Collected data entries
- Opening Delimiter -

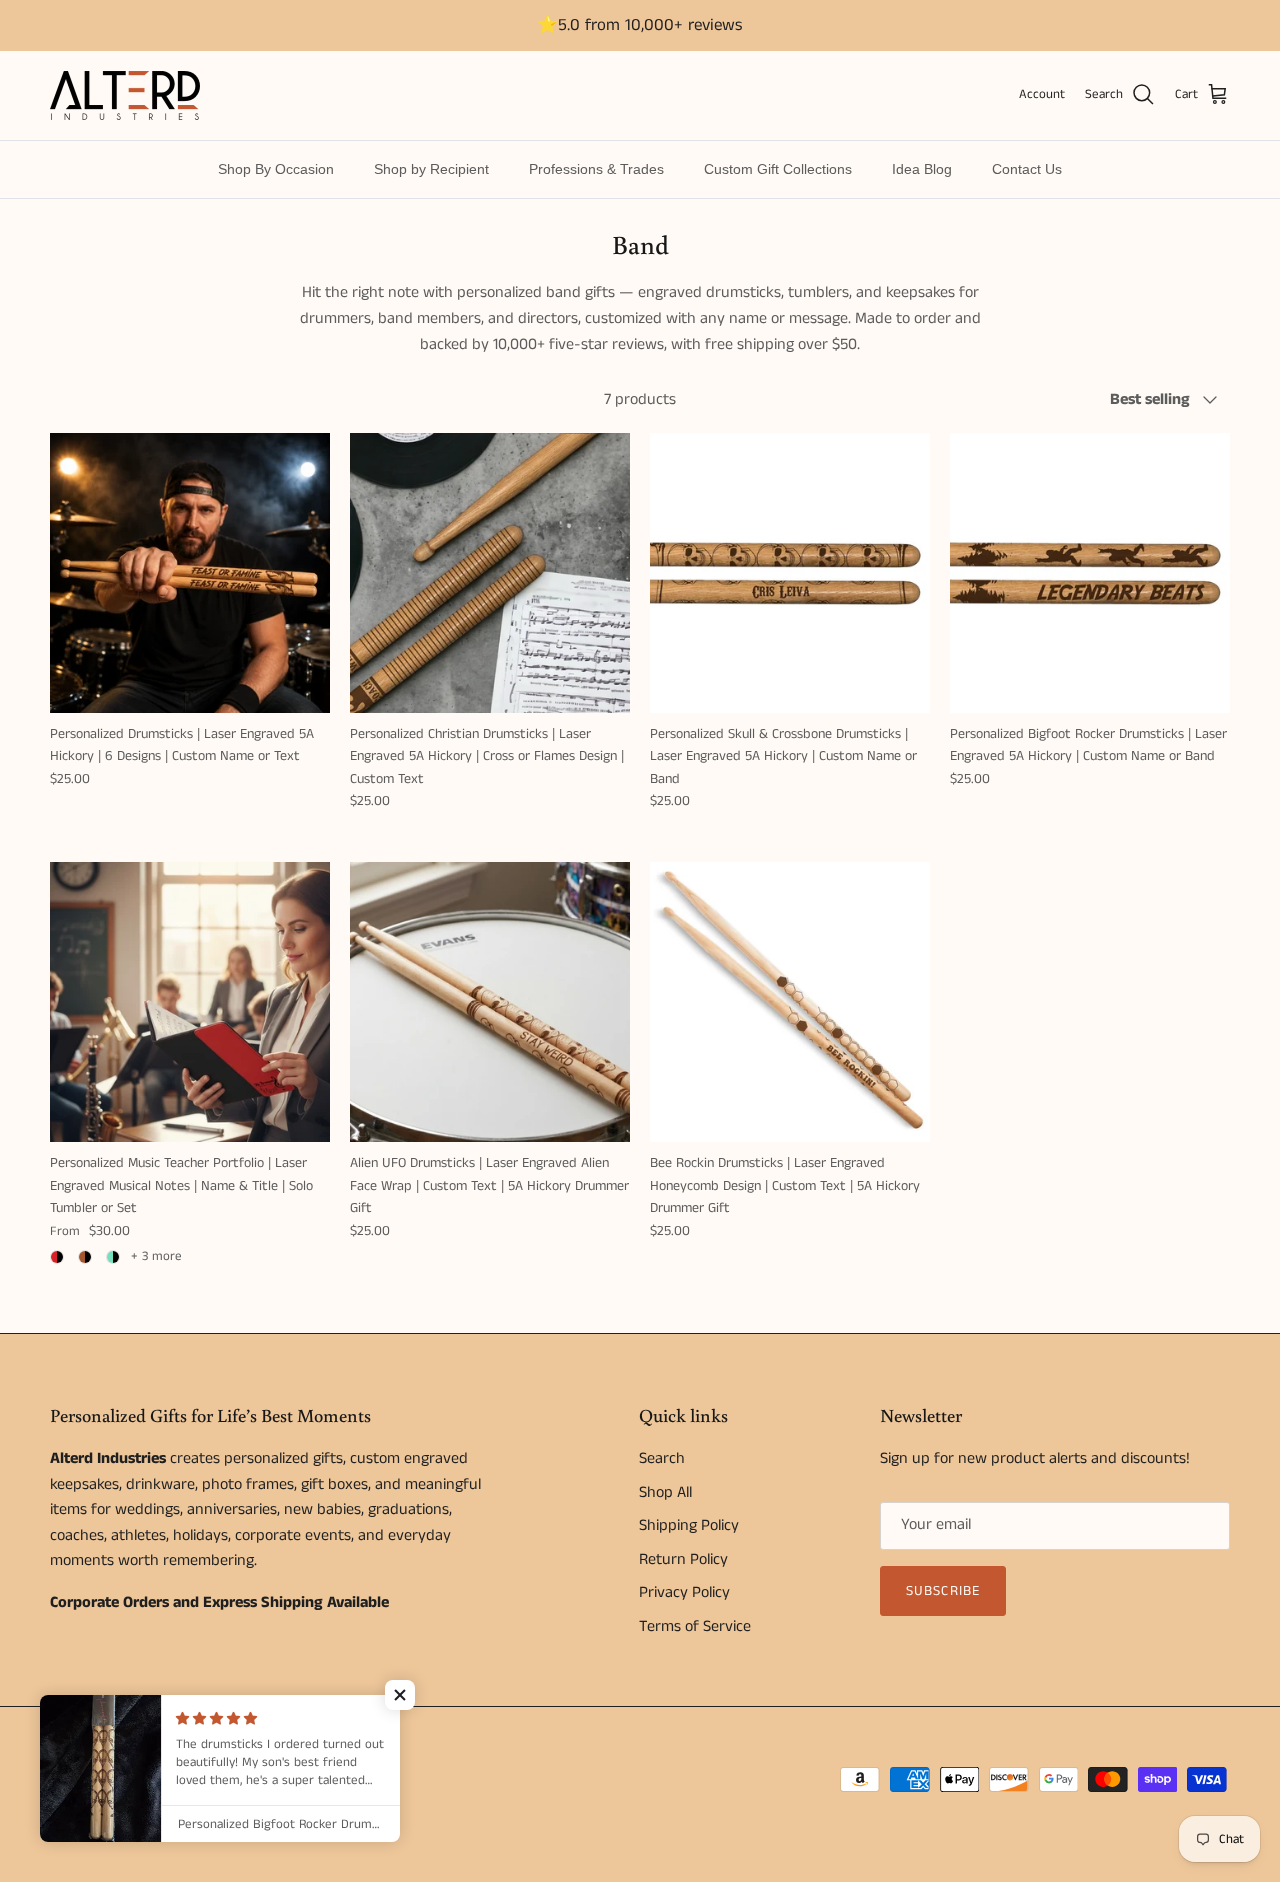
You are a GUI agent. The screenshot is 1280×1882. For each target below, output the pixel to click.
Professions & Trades (596, 169)
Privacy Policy (684, 1592)
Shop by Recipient (431, 169)
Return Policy (683, 1559)
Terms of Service (695, 1626)
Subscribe (943, 1591)
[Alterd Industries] (125, 95)
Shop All (665, 1492)
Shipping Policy (689, 1525)
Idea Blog (922, 169)
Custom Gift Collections (778, 169)
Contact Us (1027, 169)
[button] (400, 1695)
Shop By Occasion (276, 169)
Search (662, 1458)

- Closing Delimiter -

If a line in the entries holds the word "Shop", count it. Report the total only.

> **ANSWER TO THIS EXERCISE**
3